ACTION ITEM A: Reproduce the section of the passage about the Carlisle Indians' trip to Chicago between "Early on the" and "be played indoors.", inclusive.
ACTION ITEM B: List every city named in the passage about the Carlisle Indians' trip to Chicago.

SUPPLIED PASSAGE:
#####

Early on the morning of December 19, a train rolled into Chicago’s Union Depot. Twenty young men in suits, representing seventeen Indian nations, stepped onto the crowded platform.
After finishing the 1896 season with a record of 4-5, the Carlisle Indians had accepted a last-minute invite to travel to Chicago to play one more game. They’d be taking on the powerful University of Wisconsin in the first football game ever to be played indoors.
As the men walked through the train station, reporters and a curious crowd of locals looked on. The Carlisle Indians were a big story now, especially since that hotly-debated Yale game. But they didn’t seem like football players, Chicago reporters remarked. They were too polite.
The team piled into a large coach, and six horses pulled them through the chaotic streets of downtown Chicago. While most of the players came from reservations and rural areas, they’d already been to Boston, Philadelphia, New York—tall buildings and crowded sidewalks didn’t faze them. On the other hand, Chicago residents had never seen a Native American football team, and they gawked like spectators at a circus. The players felt the stares as they walked into the dining room of the opulent Palmer House Hotel. It was extremely uncomfortable; people seemed to be expecting them to do something.

#####

AVAILABLE DATA:
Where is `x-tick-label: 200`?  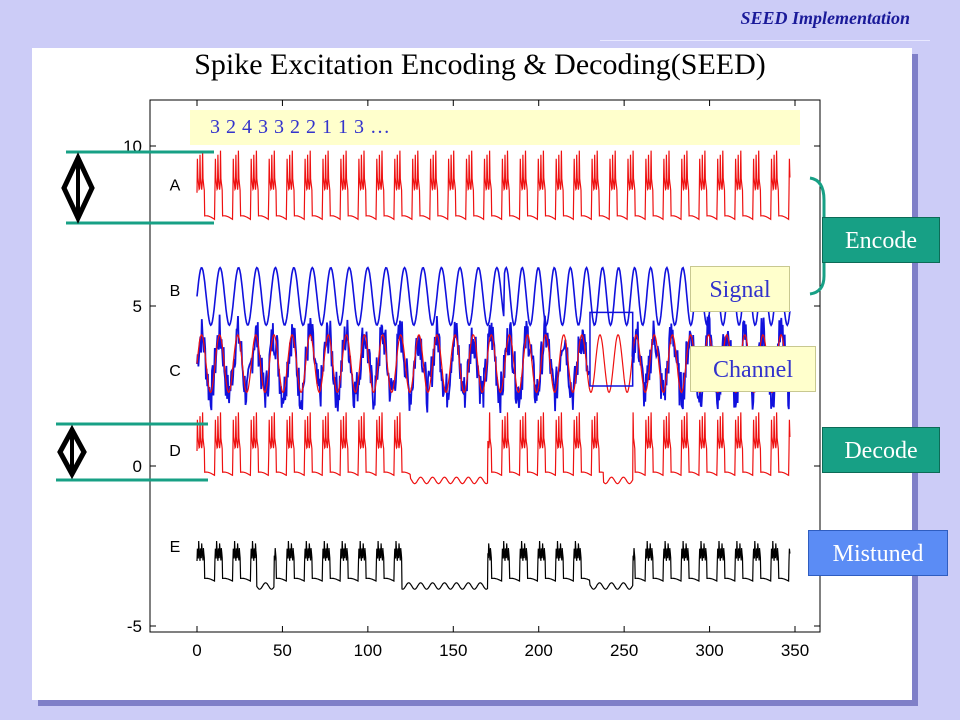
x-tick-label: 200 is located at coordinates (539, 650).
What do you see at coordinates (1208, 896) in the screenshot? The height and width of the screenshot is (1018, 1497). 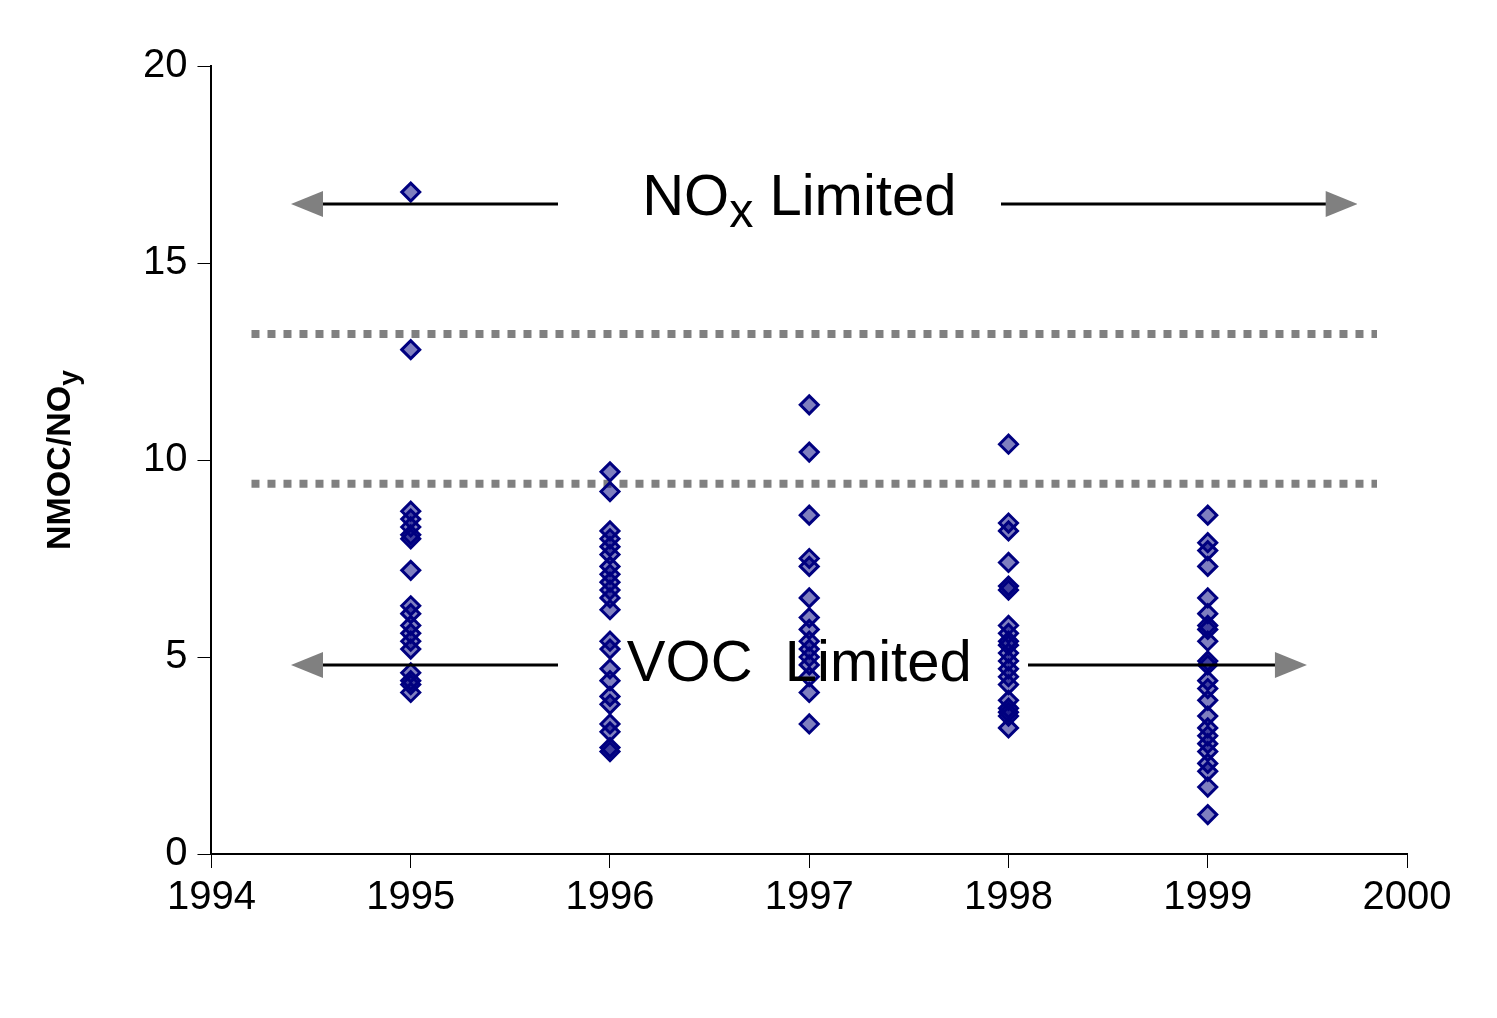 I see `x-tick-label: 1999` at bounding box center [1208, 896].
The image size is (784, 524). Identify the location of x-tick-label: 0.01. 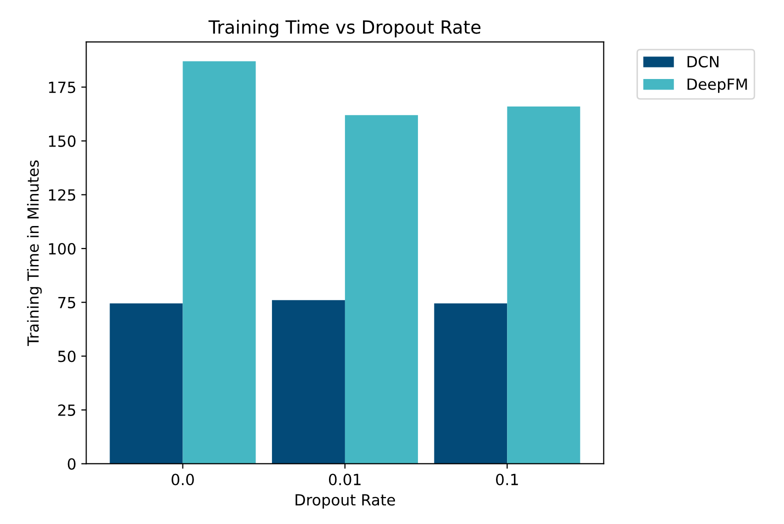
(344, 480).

#####

EXERCISE RESULT A:
Early on the morning of December 19, a train rolled into Chicago’s Union Depot. Twenty young men in suits, representing seventeen Indian nations, stepped onto the crowded platform.
After finishing the 1896 season with a record of 4-5, the Carlisle Indians had accepted a last-minute invite to travel to Chicago to play one more game. They’d be taking on the powerful University of Wisconsin in the first football game ever to be played indoors.

EXERCISE RESULT B:
Chicago
Boston
Philadelphia
New York